→ PROBLEM TO WORK ON
Print the following lines exactly as they appear.

start INFORMATION GIVEN

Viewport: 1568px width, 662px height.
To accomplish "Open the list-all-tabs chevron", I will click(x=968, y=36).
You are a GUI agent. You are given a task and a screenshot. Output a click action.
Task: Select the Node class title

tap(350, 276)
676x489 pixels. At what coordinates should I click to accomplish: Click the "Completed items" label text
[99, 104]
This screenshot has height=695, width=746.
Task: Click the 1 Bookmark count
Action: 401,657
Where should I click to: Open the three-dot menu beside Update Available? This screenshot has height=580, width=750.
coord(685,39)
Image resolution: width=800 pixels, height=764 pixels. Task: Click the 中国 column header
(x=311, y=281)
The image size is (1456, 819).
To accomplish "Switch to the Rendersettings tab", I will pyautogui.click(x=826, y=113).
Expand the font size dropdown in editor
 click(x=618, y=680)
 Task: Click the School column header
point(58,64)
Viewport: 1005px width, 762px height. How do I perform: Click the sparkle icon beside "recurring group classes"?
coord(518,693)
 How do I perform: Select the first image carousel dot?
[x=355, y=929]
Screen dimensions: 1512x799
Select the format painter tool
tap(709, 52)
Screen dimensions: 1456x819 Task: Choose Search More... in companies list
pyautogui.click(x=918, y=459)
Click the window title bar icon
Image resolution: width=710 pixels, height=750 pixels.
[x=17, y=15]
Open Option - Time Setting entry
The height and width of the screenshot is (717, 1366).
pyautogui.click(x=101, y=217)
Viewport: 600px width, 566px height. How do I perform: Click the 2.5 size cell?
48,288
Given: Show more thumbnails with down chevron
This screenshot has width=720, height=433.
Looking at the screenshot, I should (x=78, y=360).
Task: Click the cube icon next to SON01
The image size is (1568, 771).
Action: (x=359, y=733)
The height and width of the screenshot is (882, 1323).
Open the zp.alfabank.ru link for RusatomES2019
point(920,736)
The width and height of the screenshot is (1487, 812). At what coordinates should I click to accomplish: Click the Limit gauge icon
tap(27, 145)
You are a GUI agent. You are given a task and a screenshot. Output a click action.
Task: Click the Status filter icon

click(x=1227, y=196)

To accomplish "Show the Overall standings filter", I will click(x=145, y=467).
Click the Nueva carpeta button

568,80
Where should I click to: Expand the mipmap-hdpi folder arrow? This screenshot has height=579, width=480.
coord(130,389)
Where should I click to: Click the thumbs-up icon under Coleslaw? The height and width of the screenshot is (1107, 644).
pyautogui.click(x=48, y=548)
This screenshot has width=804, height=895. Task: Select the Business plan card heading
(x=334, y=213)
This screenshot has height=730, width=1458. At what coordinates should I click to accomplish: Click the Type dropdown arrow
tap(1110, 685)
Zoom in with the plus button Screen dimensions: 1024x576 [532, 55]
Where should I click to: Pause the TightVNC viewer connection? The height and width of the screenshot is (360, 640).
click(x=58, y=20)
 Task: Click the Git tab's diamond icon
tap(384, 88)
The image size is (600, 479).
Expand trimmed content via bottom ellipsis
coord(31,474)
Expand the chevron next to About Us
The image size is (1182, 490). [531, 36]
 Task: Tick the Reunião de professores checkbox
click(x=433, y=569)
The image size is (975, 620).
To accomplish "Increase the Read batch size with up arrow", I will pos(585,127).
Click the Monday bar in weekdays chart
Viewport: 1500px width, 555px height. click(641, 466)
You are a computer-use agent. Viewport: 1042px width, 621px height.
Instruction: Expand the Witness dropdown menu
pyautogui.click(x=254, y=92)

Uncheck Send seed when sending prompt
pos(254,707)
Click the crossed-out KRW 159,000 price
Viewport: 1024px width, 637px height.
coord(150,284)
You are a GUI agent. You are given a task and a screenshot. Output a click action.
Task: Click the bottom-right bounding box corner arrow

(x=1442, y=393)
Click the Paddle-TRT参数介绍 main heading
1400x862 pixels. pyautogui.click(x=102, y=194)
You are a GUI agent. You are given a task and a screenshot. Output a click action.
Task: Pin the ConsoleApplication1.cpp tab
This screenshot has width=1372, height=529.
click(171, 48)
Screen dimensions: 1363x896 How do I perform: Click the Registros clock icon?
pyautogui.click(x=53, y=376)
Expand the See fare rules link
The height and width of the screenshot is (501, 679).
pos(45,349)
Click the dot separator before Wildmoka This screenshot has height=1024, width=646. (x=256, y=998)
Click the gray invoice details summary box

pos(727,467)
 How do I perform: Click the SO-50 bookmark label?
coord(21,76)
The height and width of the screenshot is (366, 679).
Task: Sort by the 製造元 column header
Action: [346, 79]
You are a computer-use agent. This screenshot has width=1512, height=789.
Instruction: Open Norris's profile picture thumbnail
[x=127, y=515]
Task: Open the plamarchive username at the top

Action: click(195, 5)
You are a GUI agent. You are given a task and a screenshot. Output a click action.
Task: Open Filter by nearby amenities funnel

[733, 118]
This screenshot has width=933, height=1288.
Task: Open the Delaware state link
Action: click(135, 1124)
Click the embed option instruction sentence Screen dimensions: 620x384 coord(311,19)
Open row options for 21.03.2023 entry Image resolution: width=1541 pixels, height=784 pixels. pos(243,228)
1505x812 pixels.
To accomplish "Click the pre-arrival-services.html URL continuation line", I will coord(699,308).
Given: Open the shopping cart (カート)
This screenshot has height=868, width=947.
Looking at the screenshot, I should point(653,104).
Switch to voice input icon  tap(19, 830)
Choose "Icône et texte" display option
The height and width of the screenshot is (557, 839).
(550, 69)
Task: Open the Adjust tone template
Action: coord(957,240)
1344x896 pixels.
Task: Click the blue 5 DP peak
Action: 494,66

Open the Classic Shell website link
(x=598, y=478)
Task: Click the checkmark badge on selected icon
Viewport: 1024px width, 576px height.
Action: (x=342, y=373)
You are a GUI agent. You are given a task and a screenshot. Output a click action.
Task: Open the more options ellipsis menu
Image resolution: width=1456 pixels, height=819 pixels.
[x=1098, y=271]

end INFORMATION GIVEN

→ WRITTEN ANSWER
Viewport: 1568px width, 662px height.
To accomplish "Open the list-all-tabs chevron", I will click(x=968, y=36).
You are a GUI agent. You are given a task and a screenshot. Output a click action.
Task: Select the Node class title

tap(350, 276)
676x489 pixels. At what coordinates should I click to accomplish: Click the "Completed items" label text
[99, 104]
This screenshot has height=695, width=746.
Task: Click the 1 Bookmark count
Action: 401,657
Where should I click to: Open the three-dot menu beside Update Available? This screenshot has height=580, width=750.
coord(685,39)
Image resolution: width=800 pixels, height=764 pixels. Task: Click the 中国 column header
(x=311, y=281)
The image size is (1456, 819).
To accomplish "Switch to the Rendersettings tab", I will pyautogui.click(x=826, y=113).
Expand the font size dropdown in editor
 click(x=618, y=680)
 Task: Click the School column header
point(58,64)
Viewport: 1005px width, 762px height. How do I perform: Click the sparkle icon beside "recurring group classes"?
coord(518,693)
 How do I perform: Select the first image carousel dot?
[x=355, y=929]
Screen dimensions: 1512x799
Select the format painter tool
tap(709, 52)
Screen dimensions: 1456x819 Task: Choose Search More... in companies list
pyautogui.click(x=918, y=459)
Click the window title bar icon
Image resolution: width=710 pixels, height=750 pixels.
[x=17, y=15]
Open Option - Time Setting entry
The height and width of the screenshot is (717, 1366).
pyautogui.click(x=101, y=217)
Viewport: 600px width, 566px height. How do I perform: Click the 2.5 size cell?
48,288
Given: Show more thumbnails with down chevron
This screenshot has width=720, height=433.
Looking at the screenshot, I should (x=78, y=360).
Task: Click the cube icon next to SON01
The image size is (1568, 771).
Action: (x=359, y=733)
The height and width of the screenshot is (882, 1323).
Open the zp.alfabank.ru link for RusatomES2019
point(920,736)
The width and height of the screenshot is (1487, 812). At what coordinates should I click to accomplish: Click the Limit gauge icon
tap(27, 145)
You are a GUI agent. You are given a task and a screenshot. Output a click action.
Task: Click the Status filter icon

click(x=1227, y=196)

To accomplish "Show the Overall standings filter", I will click(x=145, y=467).
Click the Nueva carpeta button

568,80
Where should I click to: Expand the mipmap-hdpi folder arrow? This screenshot has height=579, width=480.
coord(130,389)
Where should I click to: Click the thumbs-up icon under Coleslaw? The height and width of the screenshot is (1107, 644).
pyautogui.click(x=48, y=548)
This screenshot has width=804, height=895. Task: Select the Business plan card heading
(x=334, y=213)
This screenshot has height=730, width=1458. At what coordinates should I click to accomplish: Click the Type dropdown arrow
tap(1110, 685)
Zoom in with the plus button Screen dimensions: 1024x576 [532, 55]
Where should I click to: Pause the TightVNC viewer connection? The height and width of the screenshot is (360, 640).
click(x=58, y=20)
 Task: Click the Git tab's diamond icon
tap(384, 88)
The image size is (600, 479).
Expand trimmed content via bottom ellipsis
coord(31,474)
Expand the chevron next to About Us
The image size is (1182, 490). [531, 36]
 Task: Tick the Reunião de professores checkbox
click(x=433, y=569)
The image size is (975, 620).
To accomplish "Increase the Read batch size with up arrow", I will pos(585,127).
Click the Monday bar in weekdays chart
Viewport: 1500px width, 555px height. click(641, 466)
You are a computer-use agent. Viewport: 1042px width, 621px height.
Instruction: Expand the Witness dropdown menu
pyautogui.click(x=254, y=92)

Uncheck Send seed when sending prompt
pos(254,707)
Click the crossed-out KRW 159,000 price
Viewport: 1024px width, 637px height.
coord(150,284)
You are a GUI agent. You are given a task and a screenshot. Output a click action.
Task: Click the bottom-right bounding box corner arrow

(x=1442, y=393)
Click the Paddle-TRT参数介绍 main heading
1400x862 pixels. pyautogui.click(x=102, y=194)
You are a GUI agent. You are given a task and a screenshot. Output a click action.
Task: Pin the ConsoleApplication1.cpp tab
This screenshot has width=1372, height=529.
click(171, 48)
Screen dimensions: 1363x896 How do I perform: Click the Registros clock icon?
pyautogui.click(x=53, y=376)
Expand the See fare rules link
The height and width of the screenshot is (501, 679).
pos(45,349)
Click the dot separator before Wildmoka This screenshot has height=1024, width=646. (x=256, y=998)
Click the gray invoice details summary box

pos(727,467)
 How do I perform: Click the SO-50 bookmark label?
coord(21,76)
The height and width of the screenshot is (366, 679).
Task: Sort by the 製造元 column header
Action: [346, 79]
You are a computer-use agent. This screenshot has width=1512, height=789.
Instruction: Open Norris's profile picture thumbnail
[x=127, y=515]
Task: Open the plamarchive username at the top

Action: click(195, 5)
You are a GUI agent. You are given a task and a screenshot. Output a click action.
Task: Open Filter by nearby amenities funnel

[733, 118]
This screenshot has width=933, height=1288.
Task: Open the Delaware state link
Action: click(135, 1124)
Click the embed option instruction sentence Screen dimensions: 620x384 coord(311,19)
Open row options for 21.03.2023 entry Image resolution: width=1541 pixels, height=784 pixels. pos(243,228)
1505x812 pixels.
To accomplish "Click the pre-arrival-services.html URL continuation line", I will coord(699,308).
Given: Open the shopping cart (カート)
This screenshot has height=868, width=947.
Looking at the screenshot, I should point(653,104).
Switch to voice input icon  tap(19, 830)
Choose "Icône et texte" display option
The height and width of the screenshot is (557, 839).
(550, 69)
Task: Open the Adjust tone template
Action: coord(957,240)
1344x896 pixels.
Task: Click the blue 5 DP peak
Action: 494,66

Open the Classic Shell website link
(x=598, y=478)
Task: Click the checkmark badge on selected icon
Viewport: 1024px width, 576px height.
Action: (x=342, y=373)
You are a GUI agent. You are given a task and a screenshot. Output a click action.
Task: Open the more options ellipsis menu
Image resolution: width=1456 pixels, height=819 pixels.
[x=1098, y=271]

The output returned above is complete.